BEGIN DATA RECORDS

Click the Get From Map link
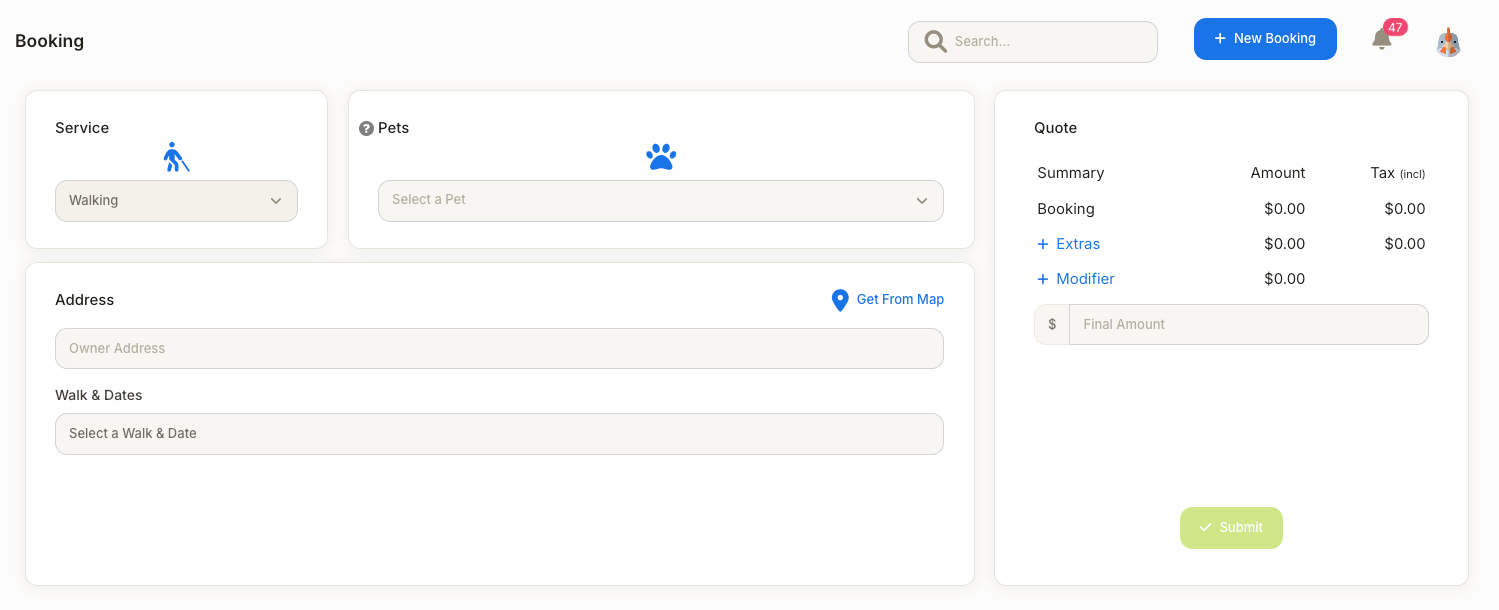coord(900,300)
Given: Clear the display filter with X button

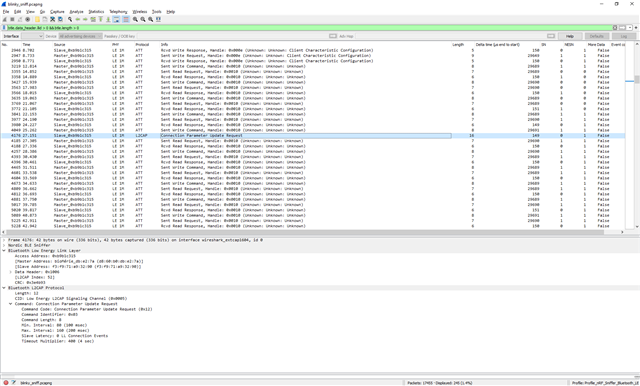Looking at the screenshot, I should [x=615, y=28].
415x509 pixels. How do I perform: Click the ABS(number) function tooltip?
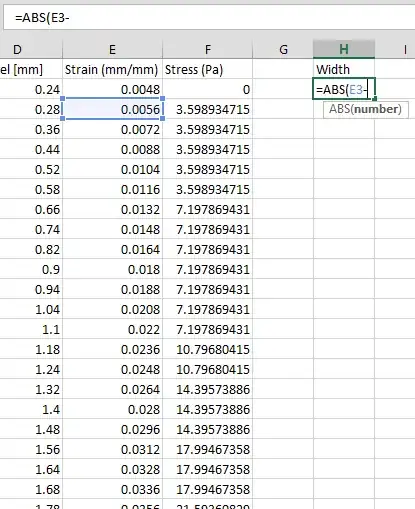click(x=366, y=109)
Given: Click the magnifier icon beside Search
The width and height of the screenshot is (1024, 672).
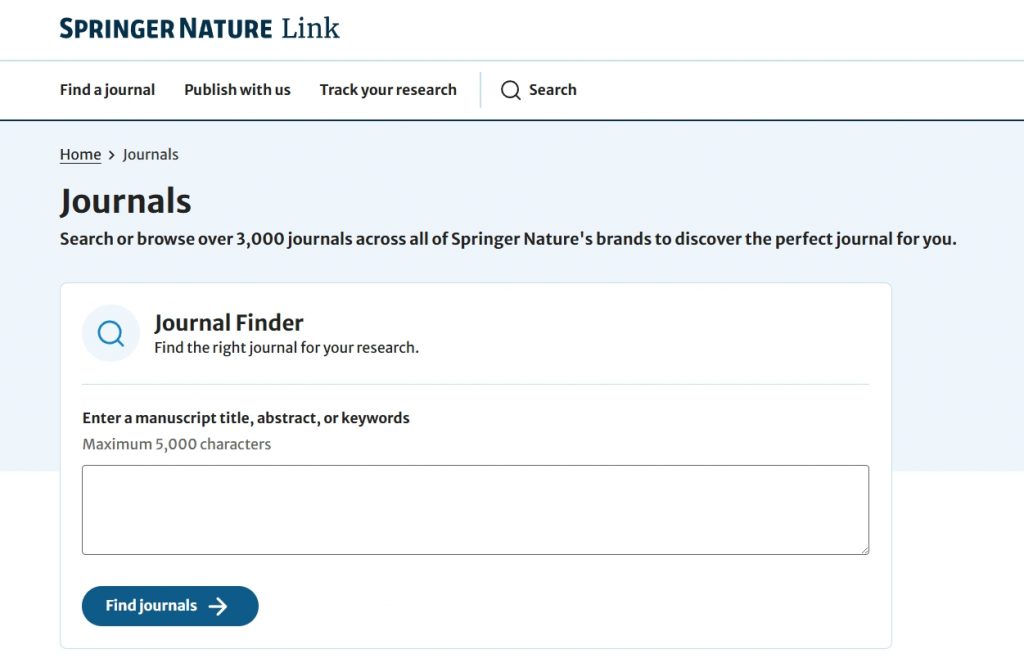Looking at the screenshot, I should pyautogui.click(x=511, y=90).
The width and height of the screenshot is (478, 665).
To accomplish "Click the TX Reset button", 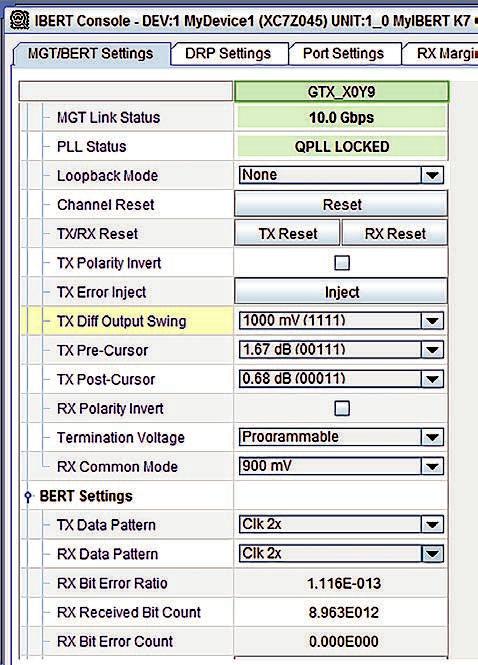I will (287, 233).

END DATA RECORDS

→ REQUIREMENT:
With the pictures omitted, restate word for word the lines above from the line that has "415x509 pixels. How" up to and including the line that has "The width and height of the screenshot is (478, 665).", and no other lines.

→ EXERCISE ANSWER:
415x509 pixels. How do I perform: Click the ABS(number) function tooltip?
click(x=366, y=109)
Given: Click the magnifier icon beside Search
The width and height of the screenshot is (1024, 672).
Looking at the screenshot, I should pyautogui.click(x=511, y=90).
The width and height of the screenshot is (478, 665).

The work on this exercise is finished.